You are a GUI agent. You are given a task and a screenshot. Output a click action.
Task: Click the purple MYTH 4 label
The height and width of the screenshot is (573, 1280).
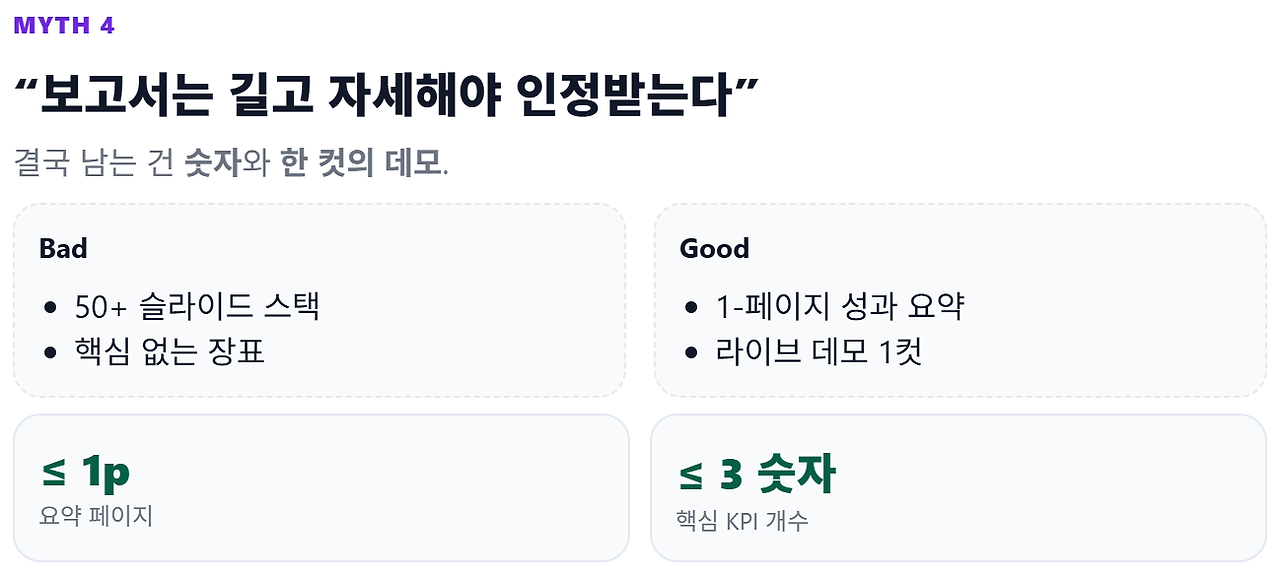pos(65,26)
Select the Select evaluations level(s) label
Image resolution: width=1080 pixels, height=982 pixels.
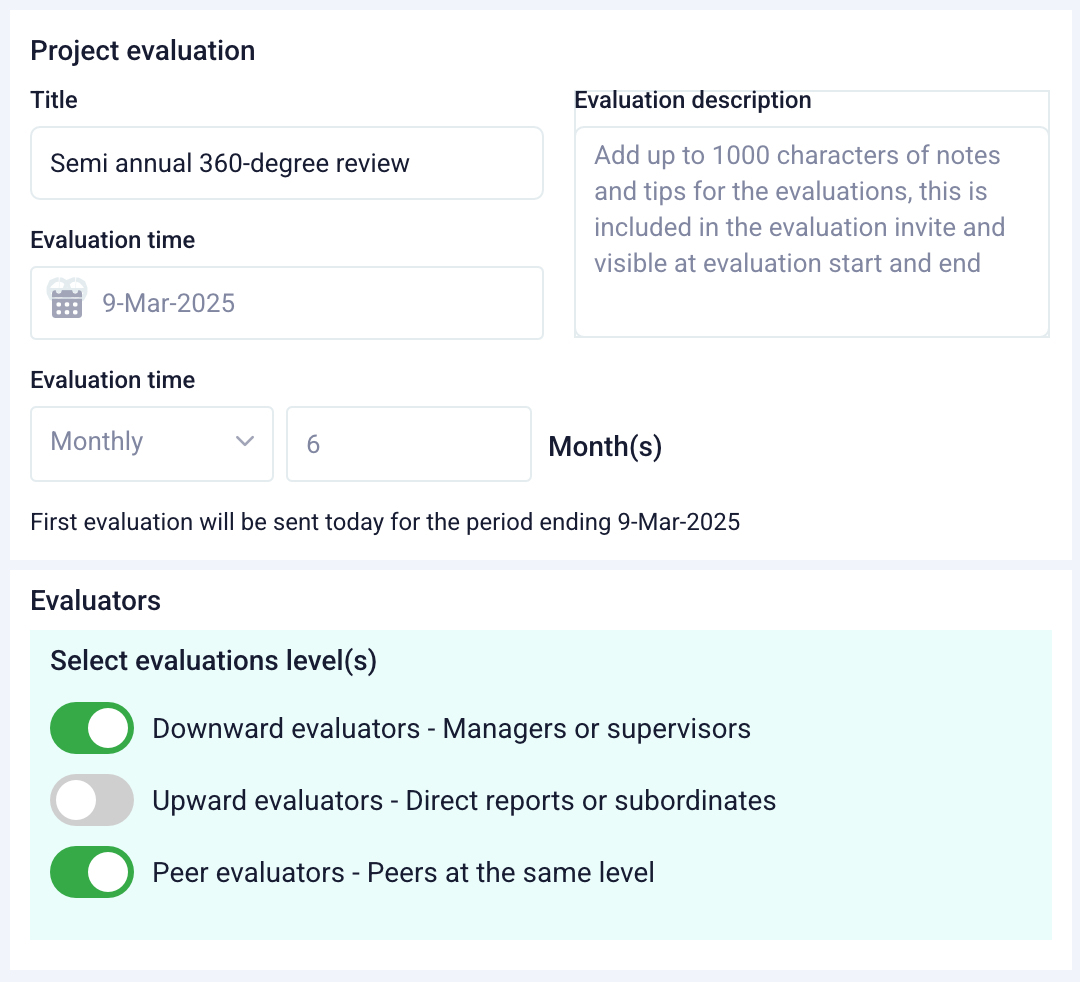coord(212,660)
* * *
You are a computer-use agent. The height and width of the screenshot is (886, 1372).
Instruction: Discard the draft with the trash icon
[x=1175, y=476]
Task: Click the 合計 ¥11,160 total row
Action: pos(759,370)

*Problem details:*
Convert the entries between the lines holding "You are a GUI" and "coord(212,660)", inclusive, into a two-column CSV with the headers instruction and action. Give one row per entry, put each field in quotes, replace line breaks with spaces, and leave the pictures out.

*Solution to this exercise:*
instruction,action
"You are a GUI agent. You are given a task and a screenshot. Output a click action. Task: Click the purple MYTH 4 label The height and width of the screenshot is (573, 1280).","pos(65,26)"
"Select the Select evaluations level(s) label Image resolution: width=1080 pixels, height=982 pixels.","coord(212,660)"